Alternatively, you could try updating the neural-compressor
and torch versions that you are using to the latest versions, as this error may have been fixed in a newer version of the library. It's also possible that this error is specific to the HBONet model, so you may want to try using a different model to see if the error persists.
@hoshibara Hi, do you quantize this model with static or dynamic quantization approach? If the program runs into line 46, the optype of parent[0] should be DynamicQuantizeLinear.
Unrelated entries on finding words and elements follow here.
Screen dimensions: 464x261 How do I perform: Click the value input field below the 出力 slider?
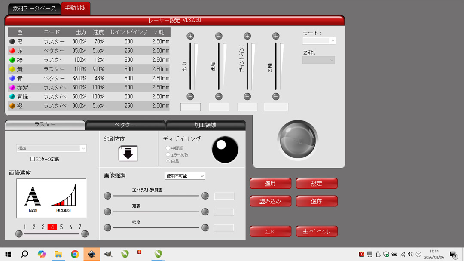pyautogui.click(x=190, y=107)
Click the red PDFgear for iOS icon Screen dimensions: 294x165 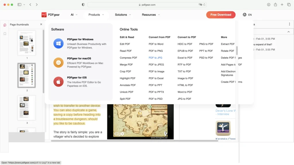point(58,82)
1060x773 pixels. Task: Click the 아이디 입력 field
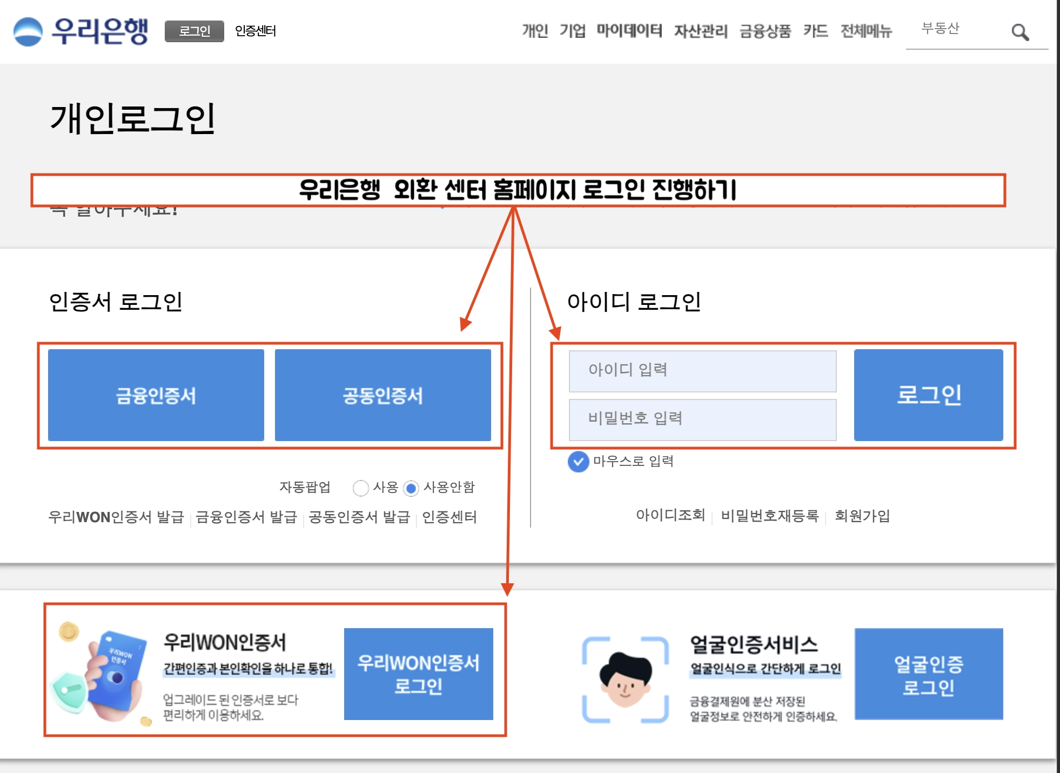coord(701,370)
Could you check the optype of the parent[0]? Or could you provide the onnx model to us so we can try to reproduce the error?
I checked the optype
of parents[0]
. Its value is DequantizeLinear
. I also use pickle to dump the onnx model, upload it as attachment.
ONNXModel.zip
Hi @hoshibara , sorry for my late reply, could you try our nightly version to do quantization? I use your QDQ model and it can be converted successfully.
Sorry for late reply. Thank you for your reply, because we have no plan to update inc version recently, this issue needs to wait for our future version updates.